No tiene sentido reconciliarnos porque ahora —insisto en que corre el 2014 y no 1961— el enemigo es un sistema que ha demostrado contundentemente ser ineficaz, propiciar mediocres y zánganos, favorecer la hipocresía —oportunismos, picarescas...— y la consecuente miseria moral; instaurar las más increíbles formas de corrupción —le venden a los jubilados, por la izquierda, a 25 centavos, las bolsas de las tiendas que en los portales venden a un peso—; alentar la emigración entre los jóvenes —descapitalizan al país— como tabla de salvación.

Muy pocos cubanos se oponen a negociar. El problema que los ancianos guerrilleros desean evadir es, precisamente, la negociación. ¿Qué estarían dispuestos a abolir, modificar o instaurar? ¿O —como siempre— quieren que sea gratis, que no haya negociaciones sino sumisiones?

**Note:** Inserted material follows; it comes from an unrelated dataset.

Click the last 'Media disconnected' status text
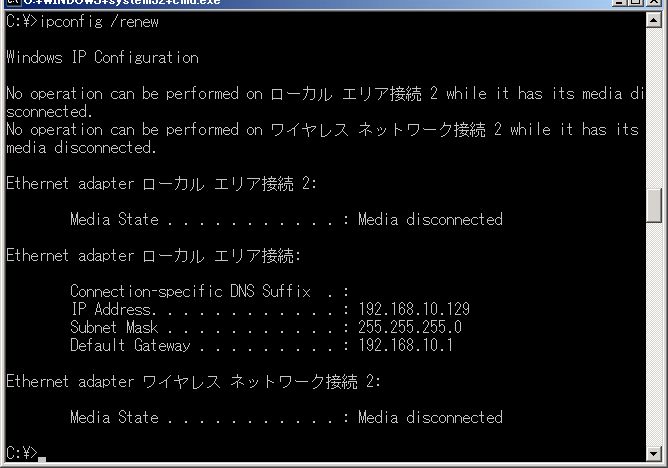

¿Permitirían que los emigrantes tuviéramos los mismos derechos civiles, como ocurre en México, El Salvador o Guatemala? ¿Aceptarían una nueva Constitución sin unipartidismo y controles estatales de corte leninista? Si a cambio de los tres espías están dispuestos a dar a Alan Gross, ¿qué dan por salir de los listados excluyentes en Washington y Wall Street? ¿Podría despolitizarse la enseñanza escolar y lograr así que los jóvenes se interesen por la política y no piensen obsesivamente en partir?

Eso sí se negocia, no se reconcilia. Y nadie con un mínimo de flexibilidad, sutileza previsora y deseos reales de solución pacífica, se opone a sentarse a esa mesa. Una mesa donde la dignidad del exilio y la disidencia interna no deben excluirse. Una mesa plural, sin olores rancios a castrismo, cucaracha y embargo.

¿O quiénes son los demócratas? ¿Verdad que le zumba el mango?